- [Text provided]
######
Empirical evidence (programbench retry-16, run 25497962453):
- conv `dd86d184` (zip-password-finder): hook block at 13:30:10.936, agent
  did just 1 retry action (file_editor view) before pod teardown — far short
  of `max_iteration_per_run=200`.
- conv `e4b6892e` (zoxide): hook block at 13:33:52.082, 0 retry actions —
  conversation died on the status revert event itself.
- in-memory `history` snapshots ended at the FINISHED state update;
  on-disk `/workspace/conversations/.../events` had 5 extra events captured
  by the persist callback during the brief post-`run()` window.

Fix: WS terminal status is a fast wakeup hint only — except for ERROR/STUCK,
which are not subject to hook reverts and still terminate immediately. For
FINISHED we fall through to the existing REST-poll path, which already
requires `TERMINAL_POLL_THRESHOLD` consecutive terminal polls before
returning. Any FINISHED→RUNNING revert seen on a REST poll naturally resets
the consecutive-terminal counter, and we drain the WS hint queue at that
point so we don't busy-spin on stale FINISHED notifications.

Latency cost on the happy path (no hook block, default `poll_interval=1.0s`,
`TERMINAL_POLL_THRESHOLD=3`): ~2s additional vs. the previous immediate-
return on WS terminal — acceptable for benchmark and CLI workloads.
######
- [Available data]
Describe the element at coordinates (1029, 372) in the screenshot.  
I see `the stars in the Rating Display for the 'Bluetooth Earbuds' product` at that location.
######
- [To do]
(a) In the note on the terminal-status fix, which two statuses still end the run immediately when reported over WS?
(b) Continue the note on the terminal-status fix from its last sentence.

- [Answers given]
(a) ERROR and STUCK.

(b)
Adds two regression tests:
- `test_remote_conversation_run_ws_finished_is_only_a_hint_not_terminal`:
  seeds the WS queue with FINISHED while REST shows the post-hook RUNNING
  revert; asserts `run()` polls past the race window before confirming.
- `test_remote_conversation_run_ws_error_still_terminates_immediately`:
  ensures the WS fast-path is preserved for ERROR (not subject to hook
  reverts).

Refactors the queue-drain logic into `_drain_terminal_status_queue` and
isolates the WS-immediate-terminal predicate into
`_immediate_terminal_statuses`, both with docstrings explaining why
FINISHED is excluded.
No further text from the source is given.